L’inflazione della biodiversità: Cnr, il termine «rischia di venire abusato»
«Questa tendenza può rivelarsi rischiosa in quanto non restituisce la complessità del concetto di “biodiversità” e dei servizi ecosistemici da cui dipendiamo»
[6 Febbraio 2023]
Un po’ come accaduto con lo sviluppo sostenibile e col cambiamento climatico, il concetto di biodiversità è sempre più usato nel dibattito pubblico come in quello scientifico, ma solo in una minoranza dei casi viene impiegato a ragion veduta, come emerge da un nuovo studio pubblicato su Current biology da un team di ricercatori del Cnr e del Finnish Museum of Natural History.

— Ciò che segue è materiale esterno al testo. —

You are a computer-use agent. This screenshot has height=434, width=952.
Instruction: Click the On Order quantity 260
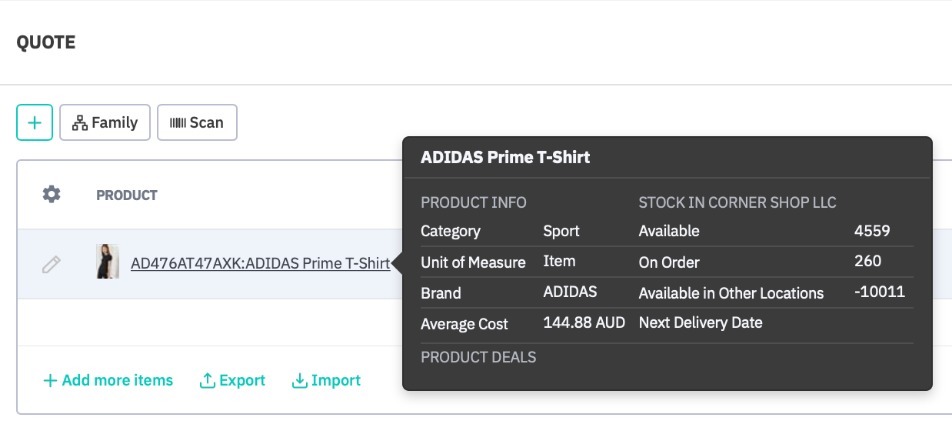[x=868, y=262]

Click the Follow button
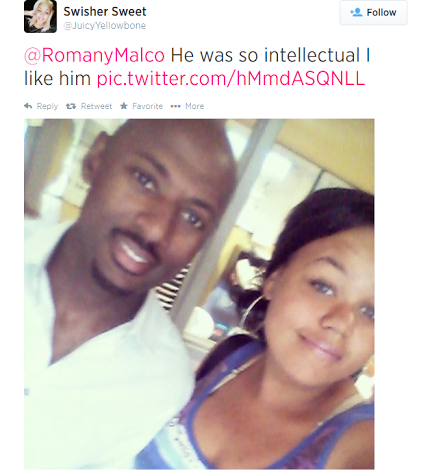point(373,13)
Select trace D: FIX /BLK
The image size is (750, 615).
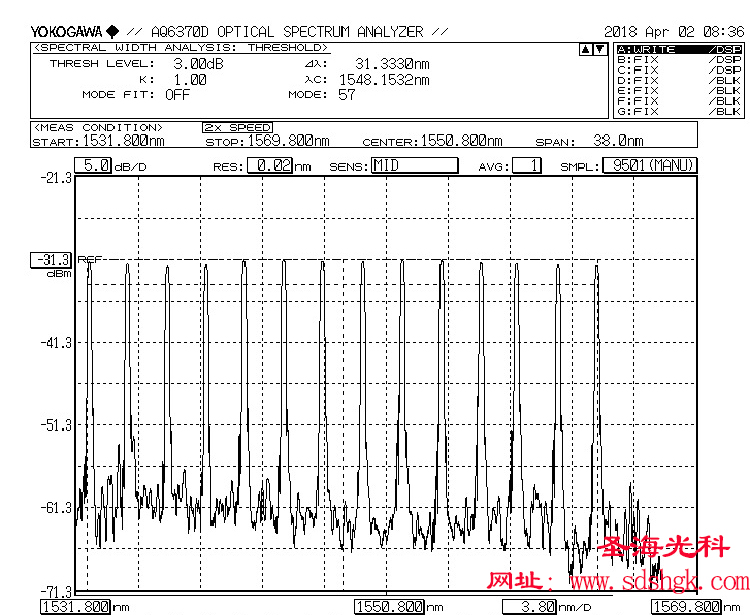678,80
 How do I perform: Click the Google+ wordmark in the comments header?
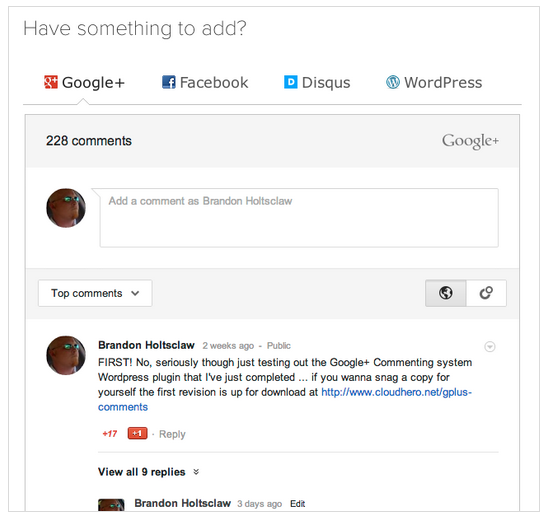(x=470, y=142)
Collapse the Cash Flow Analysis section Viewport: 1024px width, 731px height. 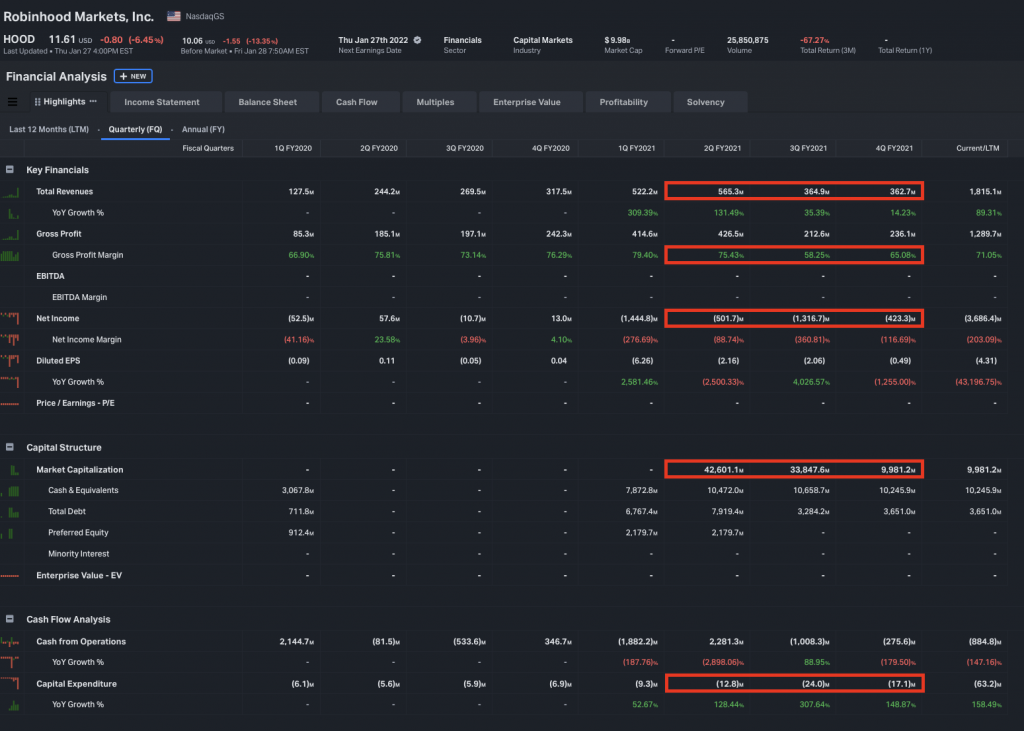[10, 620]
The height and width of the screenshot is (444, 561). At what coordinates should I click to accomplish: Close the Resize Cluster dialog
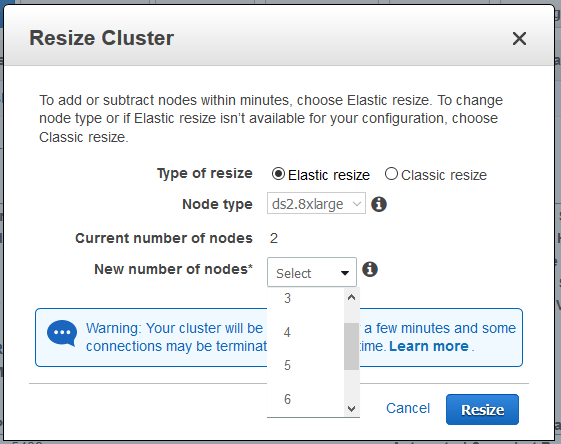(519, 38)
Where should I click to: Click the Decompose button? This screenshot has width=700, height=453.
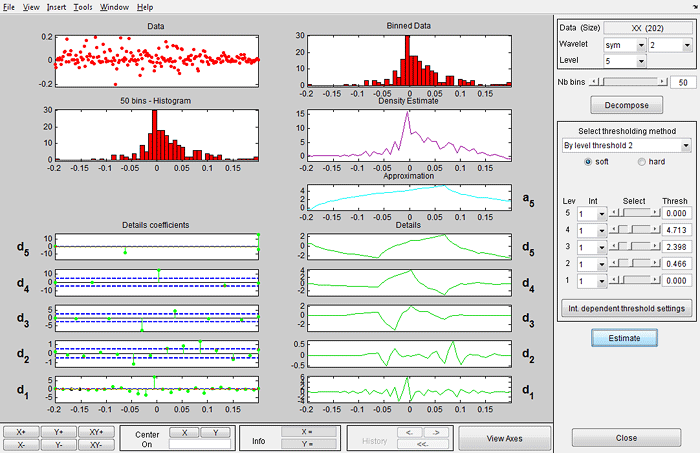click(x=626, y=103)
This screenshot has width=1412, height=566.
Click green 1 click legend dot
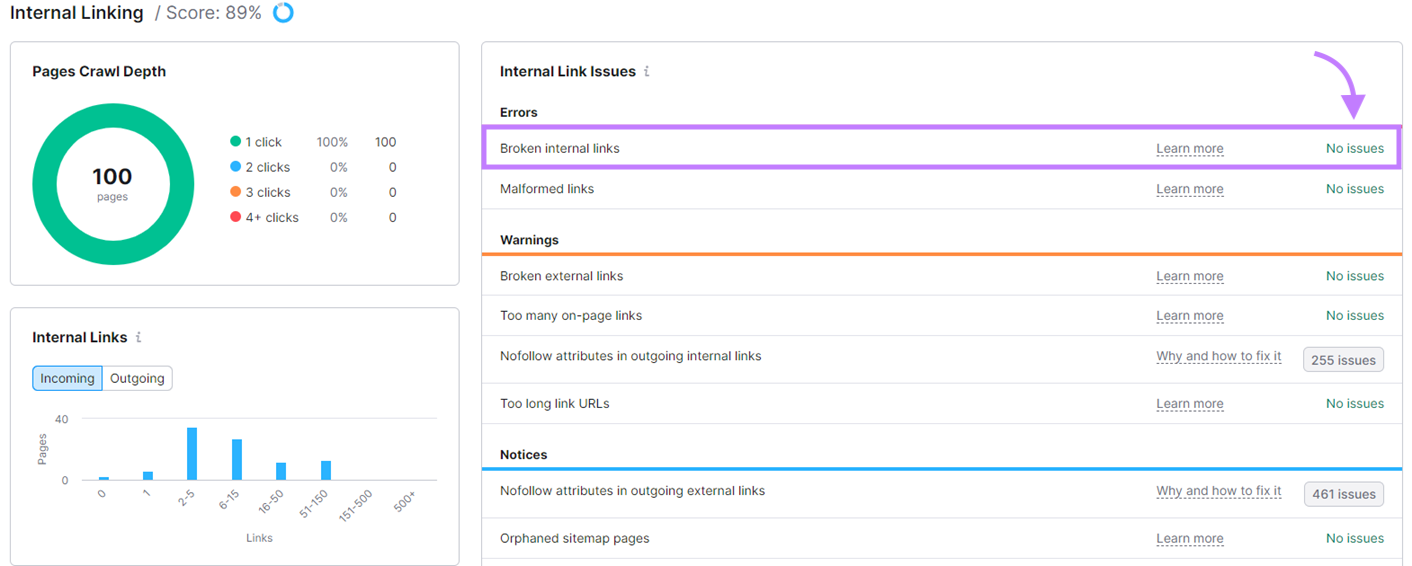pos(236,142)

Il termine biodiversità – traduzione dall’inglese biodiversity, a sua volta abbreviazione di biological diversity – è stato coniato alla fine degli anni ’80 dall’entomologo americano Edward O. Wilson per indicare la grande ricchezza e varietà di vita sulla terra, intesa come l’insieme di piante, animali e microrganismi che costituiscono gli ecosistemi: è oggi entrato a far parte del linguaggio comune, soprattutto per descrivere la crisi di biodiversità che si registra a livello globale. La parola è, inoltre, entrata nella legislazione Ue e inserita nell’articolo 9 della Costituzione italiana.
«Proprio per il grande interesse mediatico che riveste il tema della conservazione e gestione della natura, il termine “biodiversità” rischia di venire abusato – spiega Stefano Mammola, ricercatore dell’Istituto di ricerca sulle acque del Consiglio nazionale delle ricerche (Cnr-Irsa) e membro del gruppo di lavoro Biodiversità dell’Ente (Cnr-Dsstta) – Ad esempio, la nostra analisi mostra che circa un quinto degli articoli scientifici che usano la parola “biodiversità” nel titolo non la misurano in alcun modo, mentre i restanti articoli – che invece calcolano sul campo la diversità biologica – in media considerano solo una porzione piccolissima della biodiversità esistente nella zona, circa il 3%, con pochi articoli maggiormente comprensivi, che arrivano a contemplare il 40% dell’insieme delle forme viventi di una data regione».
L’articolo mostra anche, in dettaglio, le marcate differenze che si registrano tra gruppi di organismi: i vertebrati, ad esempio, vengono studiati molto di più di altri organismi; ulteriori differenze si registrano anche tra aree geografiche (percentuali minori in Africa e Sudamerica), tipo di habitat (minore in habitat terrestri rispetto a habitat acquatici), e tipo di analisi (sorprendentemente, minore biodiversità quando si usano i big data).
«Questa tendenza può rivelarsi rischiosa in quanto non restituisce la complessità del concetto di “biodiversità” e dei servizi ecosistemici da cui dipendiamo – conclude Diego Fontaneto (Cnr-Irsa) – È importante, invece, stabilire una linea comune per porre in essere azioni di salvaguardia di questo patrimonio».